An elite group of universities is beginning to raise some concerns within the Canadian academic community.

Known as the Group of 10 – or G10 – its members include Western, University of Toronto, University of Alberta, University of Waterloo, Queen's University, University of British Columbia, McMaster University, McGill University, University of Montreal and Laval University.

The group of research-intensive Canadian universities was formed over 10 years ago, with Western being an original member, said Western President Paul Davenport.

"The group was set up as an informal gathering – twice a year – of university presidents who face similar challenges and opportunities," Davenport said, adding the original group of schools was decided based on the amount of research and PhD grants each school participates in.

Jack Miller, associate VP-research at Brock University in St.
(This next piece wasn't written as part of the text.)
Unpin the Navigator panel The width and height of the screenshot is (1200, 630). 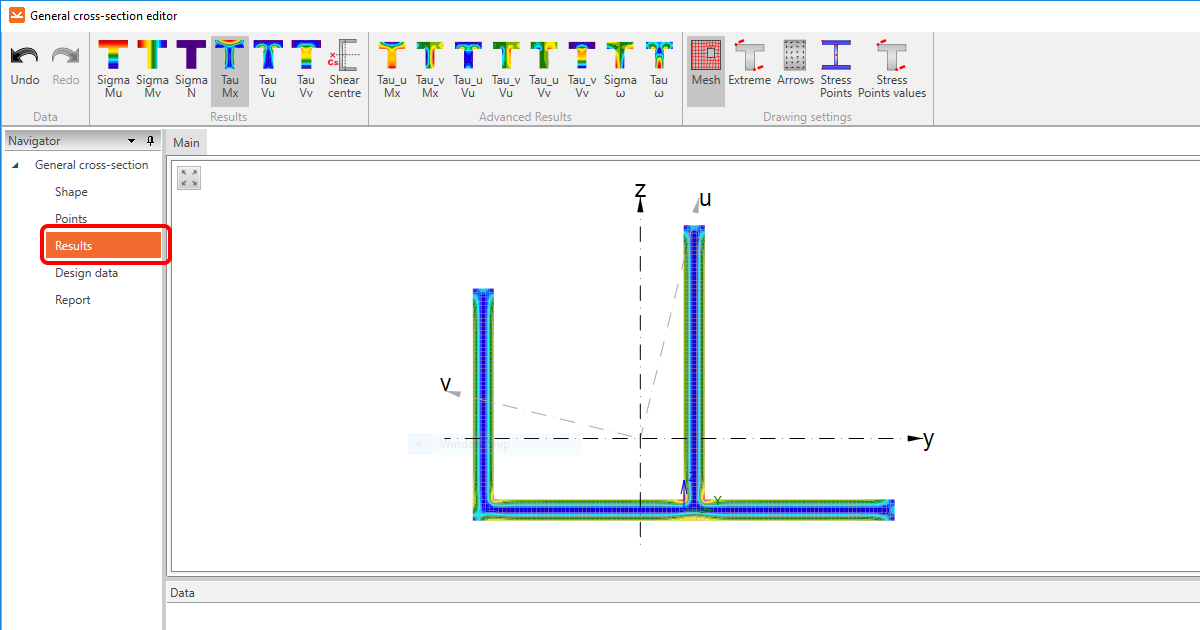pos(150,140)
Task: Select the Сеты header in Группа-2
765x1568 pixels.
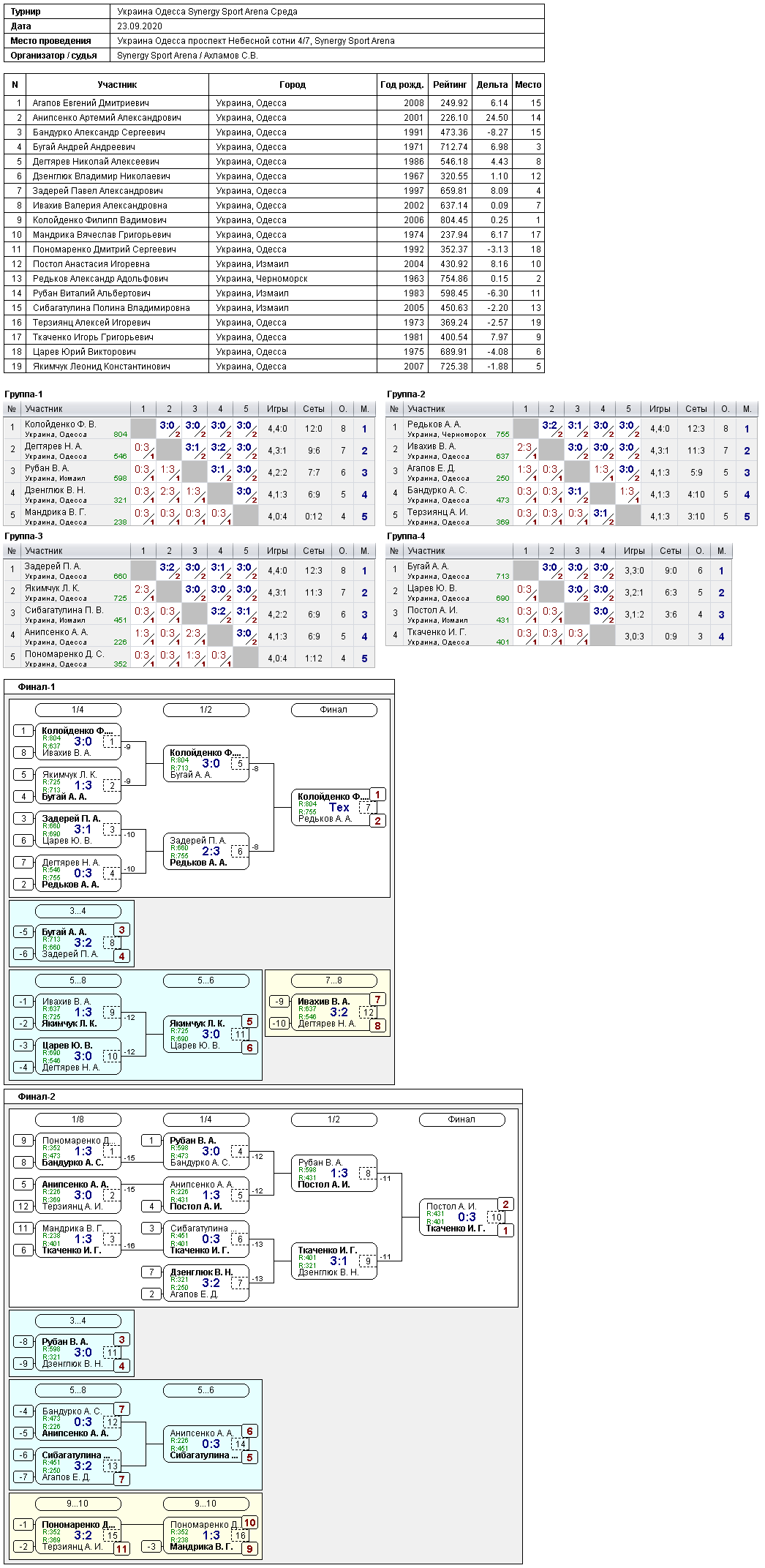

Catharines, said smaller universities always feel [left out], whether because of a group like the G10 or another big university.

"There are decisions made by the G10 that [probably] don't affect the smaller schools," Miller said, noting it is harder for a small university to attract research funding, but not directly due to a group such as the G10.

"I don't see [the G10] as a threat," Miller said.

Membership in the G10 does not give Western competitive advantage in terms of attracting research dollars, Davenport said, adding research funds in Canada are distributed on a competitive basis to individuals.

"The primary benefit is [that] we share information as university presidents," Davenport said.

To say that research funds are given to individuals is mistaken, said David Robinson, associate executive director for the Canadian Association of University Teachers. "Research grants shift money from core [operating] grants," he said.

"[The G10] is certainly a concern," Robinson said. In Canada, the less research intensive universities are primarily undergraduate schools, he explained.

"Almost all of the post-secondary money [coming] from the government has gone into research," Robinson said, adding smaller institutions are uncomfortable with this approach.

"[Universities] don't do any lobbying [for research money] on their own behalf," said Leo Charbonneau, media relations officer for the Association of Universities and Colleges of Canada, adding lobbying is left up to AUCC.

The next meeting of G10 presidents will be hosted by Western this April, Davenport confirmed. "[We will] discuss opportunities we see in promoting teaching and research on our campuses," he said.